Alkaline salt stress is a common factor in natural environments. The area affected by alkaline salt stress is increasing due to unreasonable irrigation, fertilization, and climate change. Long-term alkaline salt stress can inhibit plant growth and reduce crop yield, ultimately reducing the economic benefits of agricultural products and land use efficiency (Munns and Tester, 2008; Zelm et al., 2020). Some reports have determined that miRNAs are involved in the salt stress response of different plant species (Zhu et al., 2013; Chen et al., 2015). However, reports on the role of miRNAs in alkaline salt stress are limited. Apple is a major economic fruit that is widely planted in temperate regions worldwide (Boyer and Liu, 2004; Duan et al., 2017). Several studies have proven that exogenous H2S can relieve salt/alkali tolerance in many plant species (Christou et al., 2013; Mostofa et al., 2015; Zhao et al., 2018; Jiang et al., 2019; Li et al., 2020). Nevertheless, at present there is little information on the roles of H2S mitigation of alkaline salt regulation through miRNAs and their target genes in M. hupehensis.
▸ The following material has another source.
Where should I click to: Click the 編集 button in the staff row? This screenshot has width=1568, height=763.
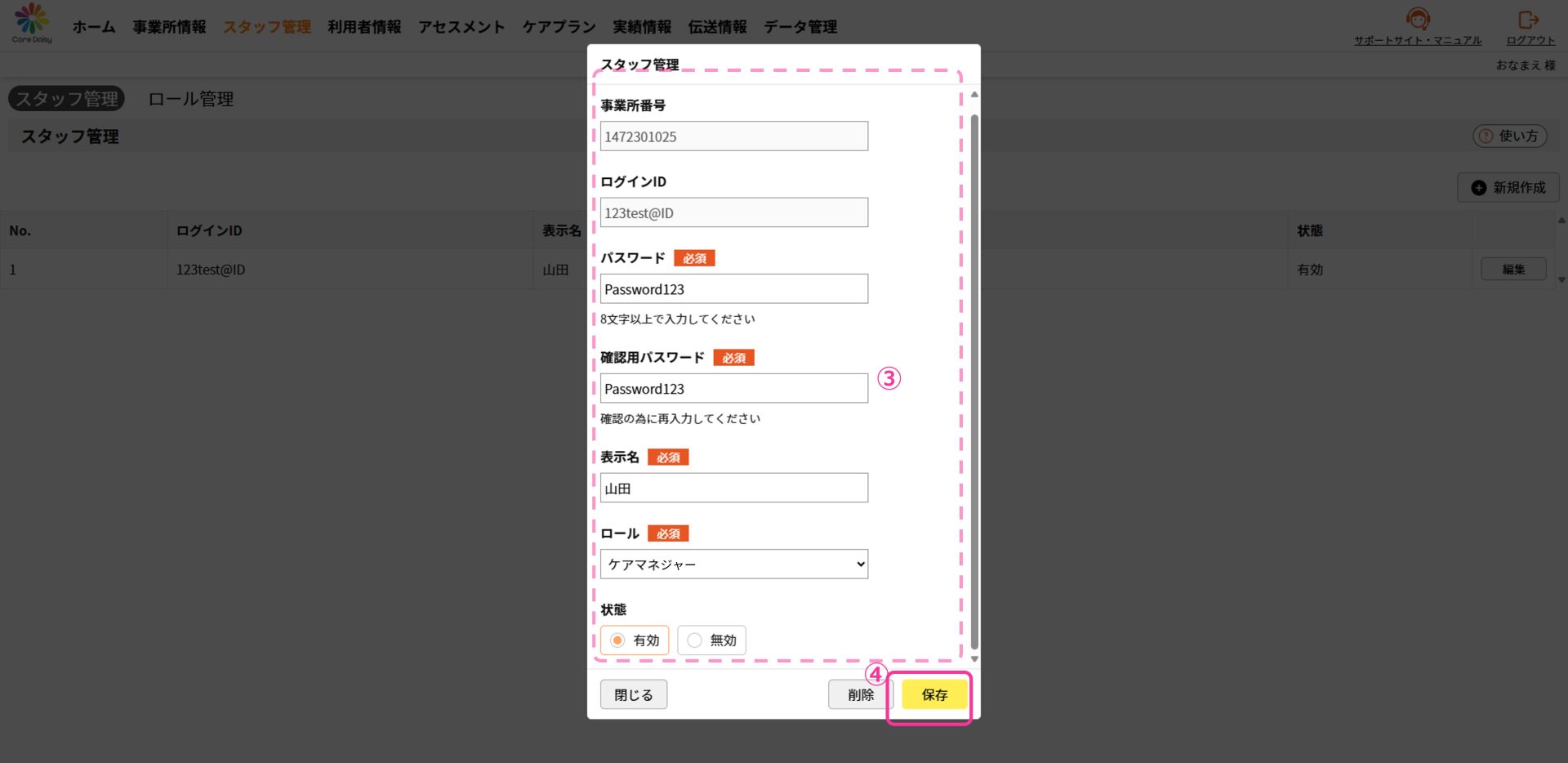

In the present study, 115 known miRNAs and 15 novel candidate miRNAs were identified in M. hupehensis. The acquired sequences of these miRNAs were in accordance with the secondary structure criteria of miRNAs (Supplementary Tables 5, 6; Jiang et al., 2014; Hu et al., 2018). The length of M. hupehensis miRNAs in 12 libraries displayed more 24 nt than 21 nt miRNAs. sRNAs 24 nt in length were most abundantly expressed in libraries, suggesting that they could play a pivotal role in the response to alkaline salt stress. This is in agreement with previous studies in other plant species, such as Arabidopsis, C. intermedia, and bermudagrass (Rajagopalan et al., 2006; Zhu et al., 2013; Hu et al., 2018). The different sizes of sRNAs identified in this study had various functions in gene expression regulation. sRNAs may function as a broader modulation of gene expression during alkaline salt stress response.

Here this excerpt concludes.